Just wanted to note, that access level of 'private' method inside type declaration
and method in 'private' extension is not the same.
In second case you have actually *fileprivate* access level for method6..method9.
So, strictly speaking, you can't move/group 'private' methods from type declaration
into 'private extension' without explicitly marking each method in extension as
'private'.
I do believe 'private extension' should mean 'real' private access, given other
extensions of the type(and the type declaration itself) in same file now see private
declarations.
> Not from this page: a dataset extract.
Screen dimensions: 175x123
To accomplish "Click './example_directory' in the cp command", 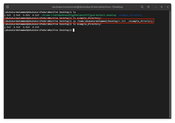I will coord(140,21).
But as I understand, this sheep has sailed.
Vladimir.
>
> public class MyClass {
> public func method1() {}
> public func method2() {}
> public func method3() {}
> public func method4() {}
> public func method5() {}
> private func method6() {}
> private func method7() {}
> private func method8() {}
> private func method9() {}
> }
>
> We write:
>
> public class MyClass {
> }
>
> public extension MyClass {
> func method1() {}
> func method2() {}
> func method3() {}
> func method4() {}
> func method5() {}
> }
>
> private extension MyClass {
> func method6() {}
> func method7() {}
> func method8() {}
> func method9() {}
> }
>
> The main reason is not having to repeat the visibility modifier, although this brings
> several other advantages and makes our code style more consistent and easier to follow:
>
> - It forces us to put the private methods at the end of the file, and that's good
> because they are implementation details and thus not the first thing a reader should
> see. You could do this with comments, but the syntactic separation seems stronger.
> - It makes trivial switching the visibility of the "public methods". For example we
> extracted some frameworks from our app and thanks to this organization it was trivial
> to change every internal definition to public ones.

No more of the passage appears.